By Ariana Gordon
GOVERNMENT has undertaken to prepare a Plan of Action for Regional Development (PARD) in all administrative regions, says Finance Minister Winston Jordan.Jordan, in his maiden full year budget presentation to the National Assembly on Friday, said last year significant advancement was made in the completion of a pilot draft PARD for Region 10. That draft PARD outlines the region’s development agenda over the next 10 years.
“The process of preparation involves region-wide consultations with all major stakeholders. In 2016, this process will be replicated in two additional administrative regions drawn from the coastland and hinterland,” Minister Jordan said.
The Finance Minister noted that local representatives elected by citizens will play a critical role in ensuring the towns, municipalities and villages have better management and more accountability and autonomy in local affairs.
With Local Government Elections (LGE) around the corner, Government expects that the new system of local governance will provide for the effective maintenance of community roads, streets, street lights, drainage canals, playgrounds, and solid waste management.
According to Mr Jordan, “The people are eager to practise local democracy through participatory methods.” He pointed out that, with new life breathed into the Local Government system, it is expected that citizens will be pleased.

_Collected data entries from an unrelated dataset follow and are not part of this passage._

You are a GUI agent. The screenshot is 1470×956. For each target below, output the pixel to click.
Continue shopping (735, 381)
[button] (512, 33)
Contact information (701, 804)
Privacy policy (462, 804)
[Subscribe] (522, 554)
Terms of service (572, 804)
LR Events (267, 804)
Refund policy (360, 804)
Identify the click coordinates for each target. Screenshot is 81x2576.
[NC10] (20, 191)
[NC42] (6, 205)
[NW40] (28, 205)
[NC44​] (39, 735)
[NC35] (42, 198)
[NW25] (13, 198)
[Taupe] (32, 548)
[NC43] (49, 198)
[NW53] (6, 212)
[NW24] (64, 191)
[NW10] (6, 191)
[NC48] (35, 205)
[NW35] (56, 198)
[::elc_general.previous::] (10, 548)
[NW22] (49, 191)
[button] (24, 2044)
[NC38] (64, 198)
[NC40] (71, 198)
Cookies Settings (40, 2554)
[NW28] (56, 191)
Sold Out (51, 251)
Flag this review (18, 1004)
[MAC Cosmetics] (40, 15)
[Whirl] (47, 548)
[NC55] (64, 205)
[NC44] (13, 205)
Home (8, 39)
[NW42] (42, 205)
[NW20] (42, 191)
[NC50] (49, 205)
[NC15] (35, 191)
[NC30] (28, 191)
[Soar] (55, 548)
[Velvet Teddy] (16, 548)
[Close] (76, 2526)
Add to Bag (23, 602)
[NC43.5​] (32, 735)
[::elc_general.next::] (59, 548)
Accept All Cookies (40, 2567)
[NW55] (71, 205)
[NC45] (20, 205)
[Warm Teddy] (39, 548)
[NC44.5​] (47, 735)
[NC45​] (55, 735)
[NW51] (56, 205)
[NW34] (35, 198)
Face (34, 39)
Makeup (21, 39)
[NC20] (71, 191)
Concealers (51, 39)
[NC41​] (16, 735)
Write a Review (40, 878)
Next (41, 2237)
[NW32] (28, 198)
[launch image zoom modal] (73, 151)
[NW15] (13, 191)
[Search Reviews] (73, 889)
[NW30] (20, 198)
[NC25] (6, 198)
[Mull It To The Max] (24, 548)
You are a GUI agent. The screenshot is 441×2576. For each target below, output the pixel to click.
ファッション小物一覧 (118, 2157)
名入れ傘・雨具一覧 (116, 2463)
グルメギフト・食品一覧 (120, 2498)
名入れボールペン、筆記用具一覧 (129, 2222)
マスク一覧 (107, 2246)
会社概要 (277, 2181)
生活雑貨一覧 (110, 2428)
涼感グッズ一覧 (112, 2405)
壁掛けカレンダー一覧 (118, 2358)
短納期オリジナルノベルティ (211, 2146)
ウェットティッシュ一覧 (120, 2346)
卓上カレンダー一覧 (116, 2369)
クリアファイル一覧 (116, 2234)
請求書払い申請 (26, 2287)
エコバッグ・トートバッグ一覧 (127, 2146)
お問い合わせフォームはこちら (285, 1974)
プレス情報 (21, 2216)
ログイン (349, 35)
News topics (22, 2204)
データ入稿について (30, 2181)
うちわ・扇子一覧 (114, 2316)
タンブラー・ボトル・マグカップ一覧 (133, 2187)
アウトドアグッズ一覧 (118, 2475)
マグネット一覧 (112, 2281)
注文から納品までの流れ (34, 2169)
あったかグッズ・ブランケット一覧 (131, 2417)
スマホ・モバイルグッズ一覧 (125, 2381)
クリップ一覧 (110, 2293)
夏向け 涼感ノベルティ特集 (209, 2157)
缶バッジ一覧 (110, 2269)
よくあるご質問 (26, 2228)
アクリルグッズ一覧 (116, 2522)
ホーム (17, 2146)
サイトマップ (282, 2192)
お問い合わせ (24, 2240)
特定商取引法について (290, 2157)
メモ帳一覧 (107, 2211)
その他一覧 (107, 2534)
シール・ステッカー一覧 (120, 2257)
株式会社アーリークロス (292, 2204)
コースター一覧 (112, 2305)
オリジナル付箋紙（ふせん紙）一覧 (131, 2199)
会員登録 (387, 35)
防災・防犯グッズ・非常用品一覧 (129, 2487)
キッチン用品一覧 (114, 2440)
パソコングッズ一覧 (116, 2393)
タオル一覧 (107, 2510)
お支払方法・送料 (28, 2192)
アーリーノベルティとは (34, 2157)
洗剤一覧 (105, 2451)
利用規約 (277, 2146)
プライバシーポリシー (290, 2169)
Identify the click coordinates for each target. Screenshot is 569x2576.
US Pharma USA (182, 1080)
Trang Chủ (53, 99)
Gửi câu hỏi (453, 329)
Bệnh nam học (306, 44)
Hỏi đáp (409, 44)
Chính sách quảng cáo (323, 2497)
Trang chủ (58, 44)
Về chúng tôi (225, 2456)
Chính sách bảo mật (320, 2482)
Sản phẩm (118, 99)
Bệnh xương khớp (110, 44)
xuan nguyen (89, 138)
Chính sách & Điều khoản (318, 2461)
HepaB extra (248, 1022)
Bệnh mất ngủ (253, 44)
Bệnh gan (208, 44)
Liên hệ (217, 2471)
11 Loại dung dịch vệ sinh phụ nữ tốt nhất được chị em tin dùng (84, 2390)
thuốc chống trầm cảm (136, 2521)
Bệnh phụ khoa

Local Government Elections were last held in 1994. Prior to 1994, elections were held in 1970; it therefore means that citizens will be going to the polls for LGE for the second time in 46 years.
FULFILLING A PROMISE
The APNU-AFC Coalition Government has made good on its elections promise to host the LGE. It has continuously stressed the importance of having such elections regularly.
Local government embodies a system of locally elected members representing their communities and making decisions on their behalf. Local issues are better taken account of by local governments that are charged with decision-making powers within their communities.
The local authorities, however, have to work closely with Central Government and other stakeholders to achieve their goals; and once elected, they are empowered to serve the people who live within their municipalities, Neighbourhood Democratic Councils (NDC) and constituencies.
But with the 19-year hiatus, the majority of Guyanese are ill-informed or rather lack the requisite understanding about local governance.
As such, the Guyana Elections Commission (GECOM) is responsible for educating the masses about the importance of the elections, and why they need to vote.
GECOM’s Chief Executive Officer (CEO) Keith Lowenfield, and his Deputy Vishnu Persaud recently said the Commission had embarked on an aggressive education campaign across the country to ensure persons understand what LGE is all about.
Meanwhile, GECOM Commissioner Vincent Alexander, in a recent interview with the Guyana Chronicle, said the majority of citizens would be going to the polls either uneducated or not sufficiently educated on local governance.
He explained that education on local government should have taken place a number of years ago, so that the masses would understand the importance of the LGE.
“I think it is not just about Local Government Elections but about Local Government, because, really, people are not very conscious of the presence of local authorities and the functions. What is most important now is knowledge about Local Government itself,” he told this publication.
He believes that with sufficient knowledge of Local Government, persons would then be in a better position to appreciate the importance of the elections.
“When local bodies are in place, people can have the kind of relationship to ensure there is accountability and things like that,” added Mr Alexander, who believes that Local Government education is “long overdue.”
GECOM has received $3.574B to execute its mandate, with $1.908B to be used to conduct LGEs in the 71 Local Authority Areas (LAA) across the country.